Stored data
.....

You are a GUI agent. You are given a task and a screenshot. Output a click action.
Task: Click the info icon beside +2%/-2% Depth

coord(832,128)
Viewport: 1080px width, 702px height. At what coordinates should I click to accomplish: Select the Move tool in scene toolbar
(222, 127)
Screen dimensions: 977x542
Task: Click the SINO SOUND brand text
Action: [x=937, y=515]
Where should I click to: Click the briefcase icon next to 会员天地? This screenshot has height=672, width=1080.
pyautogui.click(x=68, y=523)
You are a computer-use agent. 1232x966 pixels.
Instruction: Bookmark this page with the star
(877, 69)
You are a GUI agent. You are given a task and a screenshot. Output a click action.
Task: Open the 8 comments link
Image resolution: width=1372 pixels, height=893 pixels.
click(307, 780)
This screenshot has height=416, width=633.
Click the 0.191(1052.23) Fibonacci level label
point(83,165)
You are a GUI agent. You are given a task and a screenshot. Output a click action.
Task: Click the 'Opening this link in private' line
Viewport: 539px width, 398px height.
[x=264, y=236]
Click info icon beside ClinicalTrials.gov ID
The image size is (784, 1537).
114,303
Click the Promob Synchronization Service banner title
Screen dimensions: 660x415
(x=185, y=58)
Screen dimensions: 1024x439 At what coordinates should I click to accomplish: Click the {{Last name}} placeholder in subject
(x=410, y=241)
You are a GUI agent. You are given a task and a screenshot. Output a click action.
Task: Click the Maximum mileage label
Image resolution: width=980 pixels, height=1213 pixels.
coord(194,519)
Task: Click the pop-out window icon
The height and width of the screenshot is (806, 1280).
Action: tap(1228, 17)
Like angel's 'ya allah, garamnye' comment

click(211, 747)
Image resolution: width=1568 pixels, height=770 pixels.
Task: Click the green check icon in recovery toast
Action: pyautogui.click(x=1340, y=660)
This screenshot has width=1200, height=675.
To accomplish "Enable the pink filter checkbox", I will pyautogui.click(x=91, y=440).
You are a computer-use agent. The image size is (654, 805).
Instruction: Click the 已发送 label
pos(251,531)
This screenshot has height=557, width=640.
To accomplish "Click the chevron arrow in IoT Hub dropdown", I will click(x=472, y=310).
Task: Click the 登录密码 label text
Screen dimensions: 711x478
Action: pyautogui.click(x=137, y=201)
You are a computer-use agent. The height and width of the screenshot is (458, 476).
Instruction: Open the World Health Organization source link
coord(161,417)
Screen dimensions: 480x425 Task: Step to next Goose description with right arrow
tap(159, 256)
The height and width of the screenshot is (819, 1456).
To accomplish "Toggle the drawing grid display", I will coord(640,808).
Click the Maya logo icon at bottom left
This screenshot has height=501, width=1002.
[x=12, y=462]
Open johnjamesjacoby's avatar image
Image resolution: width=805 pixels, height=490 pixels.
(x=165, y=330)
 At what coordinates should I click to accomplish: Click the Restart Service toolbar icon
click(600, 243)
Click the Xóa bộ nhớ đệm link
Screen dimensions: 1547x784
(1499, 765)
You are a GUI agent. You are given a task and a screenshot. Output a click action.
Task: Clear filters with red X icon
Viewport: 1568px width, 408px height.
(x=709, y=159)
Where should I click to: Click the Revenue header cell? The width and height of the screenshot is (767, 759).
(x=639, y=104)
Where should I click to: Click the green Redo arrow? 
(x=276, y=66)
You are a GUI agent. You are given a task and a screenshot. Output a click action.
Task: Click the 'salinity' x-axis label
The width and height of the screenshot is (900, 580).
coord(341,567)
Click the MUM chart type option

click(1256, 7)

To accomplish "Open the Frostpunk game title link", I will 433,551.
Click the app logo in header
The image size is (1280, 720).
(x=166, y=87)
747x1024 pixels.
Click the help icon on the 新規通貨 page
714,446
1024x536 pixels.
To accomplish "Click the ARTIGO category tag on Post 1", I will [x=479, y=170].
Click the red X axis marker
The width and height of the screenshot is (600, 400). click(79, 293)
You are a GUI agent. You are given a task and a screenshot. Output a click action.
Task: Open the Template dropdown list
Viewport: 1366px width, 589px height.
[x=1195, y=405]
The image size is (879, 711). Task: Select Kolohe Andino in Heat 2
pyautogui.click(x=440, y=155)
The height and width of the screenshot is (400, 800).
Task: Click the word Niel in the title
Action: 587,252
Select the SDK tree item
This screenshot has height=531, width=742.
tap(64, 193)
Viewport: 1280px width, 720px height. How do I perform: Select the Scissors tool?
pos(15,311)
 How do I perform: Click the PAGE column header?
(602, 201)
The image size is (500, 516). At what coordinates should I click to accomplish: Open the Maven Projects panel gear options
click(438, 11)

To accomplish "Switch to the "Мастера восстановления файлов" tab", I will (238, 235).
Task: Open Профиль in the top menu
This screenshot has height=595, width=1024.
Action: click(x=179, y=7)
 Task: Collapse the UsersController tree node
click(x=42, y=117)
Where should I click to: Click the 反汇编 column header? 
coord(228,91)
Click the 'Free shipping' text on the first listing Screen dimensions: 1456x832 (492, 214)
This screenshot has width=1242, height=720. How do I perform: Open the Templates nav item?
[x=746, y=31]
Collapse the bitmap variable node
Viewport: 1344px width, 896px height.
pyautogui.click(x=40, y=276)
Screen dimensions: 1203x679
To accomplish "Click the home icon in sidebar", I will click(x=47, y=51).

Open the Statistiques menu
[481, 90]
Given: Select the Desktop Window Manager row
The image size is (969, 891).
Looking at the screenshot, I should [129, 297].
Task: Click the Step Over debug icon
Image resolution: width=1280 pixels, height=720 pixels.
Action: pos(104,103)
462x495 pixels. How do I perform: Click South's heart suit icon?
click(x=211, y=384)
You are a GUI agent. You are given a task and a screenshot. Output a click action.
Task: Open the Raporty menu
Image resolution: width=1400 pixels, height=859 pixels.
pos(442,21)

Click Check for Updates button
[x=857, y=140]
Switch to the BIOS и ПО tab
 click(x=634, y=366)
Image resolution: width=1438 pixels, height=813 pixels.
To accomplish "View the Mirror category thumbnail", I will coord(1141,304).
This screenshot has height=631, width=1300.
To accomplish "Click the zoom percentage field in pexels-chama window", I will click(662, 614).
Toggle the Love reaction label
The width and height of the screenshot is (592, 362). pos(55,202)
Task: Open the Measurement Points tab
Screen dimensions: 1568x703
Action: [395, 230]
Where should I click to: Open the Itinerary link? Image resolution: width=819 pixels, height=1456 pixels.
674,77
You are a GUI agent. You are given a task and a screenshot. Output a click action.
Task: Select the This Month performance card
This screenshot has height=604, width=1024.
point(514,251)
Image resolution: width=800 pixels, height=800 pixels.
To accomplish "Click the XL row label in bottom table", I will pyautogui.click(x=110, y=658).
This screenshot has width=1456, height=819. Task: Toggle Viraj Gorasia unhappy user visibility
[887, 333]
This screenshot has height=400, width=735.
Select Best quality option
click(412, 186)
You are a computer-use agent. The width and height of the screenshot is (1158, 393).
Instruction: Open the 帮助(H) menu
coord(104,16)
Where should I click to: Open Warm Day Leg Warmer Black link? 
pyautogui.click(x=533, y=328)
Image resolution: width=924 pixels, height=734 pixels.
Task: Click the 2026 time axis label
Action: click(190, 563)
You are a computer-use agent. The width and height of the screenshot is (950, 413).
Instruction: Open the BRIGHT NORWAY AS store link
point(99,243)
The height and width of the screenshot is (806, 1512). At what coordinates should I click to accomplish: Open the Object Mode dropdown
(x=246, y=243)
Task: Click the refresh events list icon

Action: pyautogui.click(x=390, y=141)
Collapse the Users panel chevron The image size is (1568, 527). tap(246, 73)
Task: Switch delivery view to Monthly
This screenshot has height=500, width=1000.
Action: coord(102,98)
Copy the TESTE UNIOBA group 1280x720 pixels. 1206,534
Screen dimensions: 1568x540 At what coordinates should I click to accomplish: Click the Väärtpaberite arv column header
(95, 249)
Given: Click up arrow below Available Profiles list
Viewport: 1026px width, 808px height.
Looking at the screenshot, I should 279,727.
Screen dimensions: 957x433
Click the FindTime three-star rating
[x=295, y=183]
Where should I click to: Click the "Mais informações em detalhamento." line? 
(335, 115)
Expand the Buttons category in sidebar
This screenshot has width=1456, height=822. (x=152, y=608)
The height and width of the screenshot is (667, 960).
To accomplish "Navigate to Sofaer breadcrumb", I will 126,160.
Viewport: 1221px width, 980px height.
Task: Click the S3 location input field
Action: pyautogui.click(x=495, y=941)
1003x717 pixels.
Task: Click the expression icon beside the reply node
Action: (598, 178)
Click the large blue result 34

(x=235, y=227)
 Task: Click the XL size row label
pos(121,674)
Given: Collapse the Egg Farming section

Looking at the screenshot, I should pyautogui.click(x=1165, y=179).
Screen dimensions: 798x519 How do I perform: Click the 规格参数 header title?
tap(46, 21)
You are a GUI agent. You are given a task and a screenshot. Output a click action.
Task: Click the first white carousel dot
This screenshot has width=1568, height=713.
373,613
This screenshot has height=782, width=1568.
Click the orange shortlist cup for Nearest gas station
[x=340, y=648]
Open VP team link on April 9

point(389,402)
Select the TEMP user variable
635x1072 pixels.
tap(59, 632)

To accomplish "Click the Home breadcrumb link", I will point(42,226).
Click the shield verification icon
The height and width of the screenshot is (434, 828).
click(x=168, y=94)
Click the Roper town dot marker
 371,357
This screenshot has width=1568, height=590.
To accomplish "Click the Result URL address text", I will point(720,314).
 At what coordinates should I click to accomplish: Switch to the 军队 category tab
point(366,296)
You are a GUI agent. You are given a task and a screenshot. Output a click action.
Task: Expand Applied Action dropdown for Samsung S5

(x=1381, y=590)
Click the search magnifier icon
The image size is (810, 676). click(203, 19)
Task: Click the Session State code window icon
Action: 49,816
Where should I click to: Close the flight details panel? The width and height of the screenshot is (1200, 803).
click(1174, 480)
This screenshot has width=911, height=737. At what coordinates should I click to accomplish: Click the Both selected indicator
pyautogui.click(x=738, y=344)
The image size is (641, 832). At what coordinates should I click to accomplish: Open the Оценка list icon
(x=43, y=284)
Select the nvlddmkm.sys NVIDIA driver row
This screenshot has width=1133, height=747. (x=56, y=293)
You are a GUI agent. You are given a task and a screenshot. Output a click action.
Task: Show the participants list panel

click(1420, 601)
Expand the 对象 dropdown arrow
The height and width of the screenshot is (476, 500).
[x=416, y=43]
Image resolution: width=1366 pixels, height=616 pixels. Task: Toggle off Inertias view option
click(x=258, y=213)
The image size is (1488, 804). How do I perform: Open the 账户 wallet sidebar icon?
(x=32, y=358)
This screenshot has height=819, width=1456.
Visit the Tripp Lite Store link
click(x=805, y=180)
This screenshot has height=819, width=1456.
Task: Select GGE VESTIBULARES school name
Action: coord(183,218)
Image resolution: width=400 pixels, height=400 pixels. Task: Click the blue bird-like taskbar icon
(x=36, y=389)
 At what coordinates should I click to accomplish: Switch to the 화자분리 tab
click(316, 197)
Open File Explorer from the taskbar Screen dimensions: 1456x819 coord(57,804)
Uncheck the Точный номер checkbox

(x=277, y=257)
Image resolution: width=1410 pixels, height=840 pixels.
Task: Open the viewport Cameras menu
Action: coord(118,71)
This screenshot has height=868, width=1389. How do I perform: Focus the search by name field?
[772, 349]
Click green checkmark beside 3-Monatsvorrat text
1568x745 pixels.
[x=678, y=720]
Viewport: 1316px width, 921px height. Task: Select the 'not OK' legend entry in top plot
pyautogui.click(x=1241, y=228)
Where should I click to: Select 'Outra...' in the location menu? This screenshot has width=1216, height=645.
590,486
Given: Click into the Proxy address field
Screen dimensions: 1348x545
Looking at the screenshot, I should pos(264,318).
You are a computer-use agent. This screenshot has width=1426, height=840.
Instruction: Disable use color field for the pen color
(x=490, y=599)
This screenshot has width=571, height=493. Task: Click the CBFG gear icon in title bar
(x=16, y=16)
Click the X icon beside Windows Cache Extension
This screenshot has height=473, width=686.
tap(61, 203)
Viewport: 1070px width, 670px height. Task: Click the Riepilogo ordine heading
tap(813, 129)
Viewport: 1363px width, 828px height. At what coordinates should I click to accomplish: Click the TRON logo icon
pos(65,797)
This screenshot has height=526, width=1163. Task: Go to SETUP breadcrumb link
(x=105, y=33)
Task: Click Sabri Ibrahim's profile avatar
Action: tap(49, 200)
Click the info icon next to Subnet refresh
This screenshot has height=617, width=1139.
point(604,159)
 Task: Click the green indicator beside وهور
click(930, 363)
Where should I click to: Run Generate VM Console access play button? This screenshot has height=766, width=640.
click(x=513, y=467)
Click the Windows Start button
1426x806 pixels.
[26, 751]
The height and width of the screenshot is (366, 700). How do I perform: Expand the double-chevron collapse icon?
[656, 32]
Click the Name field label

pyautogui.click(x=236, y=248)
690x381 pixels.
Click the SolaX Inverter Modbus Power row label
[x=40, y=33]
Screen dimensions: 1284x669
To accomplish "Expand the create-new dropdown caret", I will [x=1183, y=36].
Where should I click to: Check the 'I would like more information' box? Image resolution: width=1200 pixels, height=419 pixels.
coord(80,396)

.....

* TO DO: If a line comes after the one containing "Task: Click the pop-out window icon", leave it out; set down every line of the data before it, and that line itself, exactly.

* ANSWER SECTION:
You are a GUI agent. You are given a task and a screenshot. Output a click action.
Task: Click the info icon beside +2%/-2% Depth

coord(832,128)
Viewport: 1080px width, 702px height. At what coordinates should I click to accomplish: Select the Move tool in scene toolbar
(222, 127)
Screen dimensions: 977x542
Task: Click the SINO SOUND brand text
Action: [x=937, y=515]
Where should I click to: Click the briefcase icon next to 会员天地? This screenshot has height=672, width=1080.
pyautogui.click(x=68, y=523)
You are a computer-use agent. 1232x966 pixels.
Instruction: Bookmark this page with the star
(877, 69)
You are a GUI agent. You are given a task and a screenshot. Output a click action.
Task: Open the 8 comments link
Image resolution: width=1372 pixels, height=893 pixels.
click(307, 780)
This screenshot has height=416, width=633.
Click the 0.191(1052.23) Fibonacci level label
point(83,165)
You are a GUI agent. You are given a task and a screenshot. Output a click action.
Task: Click the 'Opening this link in private' line
Viewport: 539px width, 398px height.
[x=264, y=236]
Click info icon beside ClinicalTrials.gov ID
The image size is (784, 1537).
114,303
Click the Promob Synchronization Service banner title
Screen dimensions: 660x415
(x=185, y=58)
Screen dimensions: 1024x439 At what coordinates should I click to accomplish: Click the {{Last name}} placeholder in subject
(x=410, y=241)
You are a GUI agent. You are given a task and a screenshot. Output a click action.
Task: Click the Maximum mileage label
Image resolution: width=980 pixels, height=1213 pixels.
coord(194,519)
Task: Click the pop-out window icon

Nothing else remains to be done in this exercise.